Data in this exercise:
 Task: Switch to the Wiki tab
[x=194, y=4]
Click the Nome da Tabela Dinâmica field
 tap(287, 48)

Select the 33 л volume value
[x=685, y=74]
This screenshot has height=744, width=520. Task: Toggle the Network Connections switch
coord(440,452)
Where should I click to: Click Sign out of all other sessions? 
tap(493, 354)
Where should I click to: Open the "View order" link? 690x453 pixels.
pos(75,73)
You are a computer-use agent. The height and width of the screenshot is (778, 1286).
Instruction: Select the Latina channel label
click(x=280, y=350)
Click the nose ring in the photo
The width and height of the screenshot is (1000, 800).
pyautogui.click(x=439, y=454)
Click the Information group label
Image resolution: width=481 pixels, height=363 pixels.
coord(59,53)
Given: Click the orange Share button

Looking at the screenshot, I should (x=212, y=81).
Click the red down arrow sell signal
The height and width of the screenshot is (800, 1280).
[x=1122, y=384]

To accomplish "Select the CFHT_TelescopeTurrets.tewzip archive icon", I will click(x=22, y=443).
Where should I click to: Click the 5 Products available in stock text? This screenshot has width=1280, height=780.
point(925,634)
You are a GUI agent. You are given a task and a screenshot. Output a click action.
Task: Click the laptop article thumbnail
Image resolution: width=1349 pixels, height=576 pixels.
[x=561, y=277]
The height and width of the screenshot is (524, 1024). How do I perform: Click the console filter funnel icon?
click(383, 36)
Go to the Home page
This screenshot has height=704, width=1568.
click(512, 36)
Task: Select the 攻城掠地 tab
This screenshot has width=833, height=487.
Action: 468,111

Task:
Set all of the data down again exactly.

Reply to the exercise:
 Task: Switch to the Wiki tab
[x=194, y=4]
Click the Nome da Tabela Dinâmica field
 tap(287, 48)

Select the 33 л volume value
[x=685, y=74]
This screenshot has height=744, width=520. Task: Toggle the Network Connections switch
coord(440,452)
Where should I click to: Click Sign out of all other sessions? 
tap(493, 354)
Where should I click to: Open the "View order" link? 690x453 pixels.
pos(75,73)
You are a computer-use agent. The height and width of the screenshot is (778, 1286).
Instruction: Select the Latina channel label
click(x=280, y=350)
Click the nose ring in the photo
The width and height of the screenshot is (1000, 800).
pyautogui.click(x=439, y=454)
Click the Information group label
Image resolution: width=481 pixels, height=363 pixels.
coord(59,53)
Given: Click the orange Share button

Looking at the screenshot, I should (x=212, y=81).
Click the red down arrow sell signal
The height and width of the screenshot is (800, 1280).
[x=1122, y=384]

To accomplish "Select the CFHT_TelescopeTurrets.tewzip archive icon", I will click(x=22, y=443).
Where should I click to: Click the 5 Products available in stock text? This screenshot has width=1280, height=780.
point(925,634)
You are a GUI agent. You are given a task and a screenshot. Output a click action.
Task: Click the laptop article thumbnail
Image resolution: width=1349 pixels, height=576 pixels.
[x=561, y=277]
The height and width of the screenshot is (524, 1024). How do I perform: Click the console filter funnel icon?
click(383, 36)
Go to the Home page
This screenshot has height=704, width=1568.
click(512, 36)
Task: Select the 攻城掠地 tab
This screenshot has width=833, height=487.
Action: 468,111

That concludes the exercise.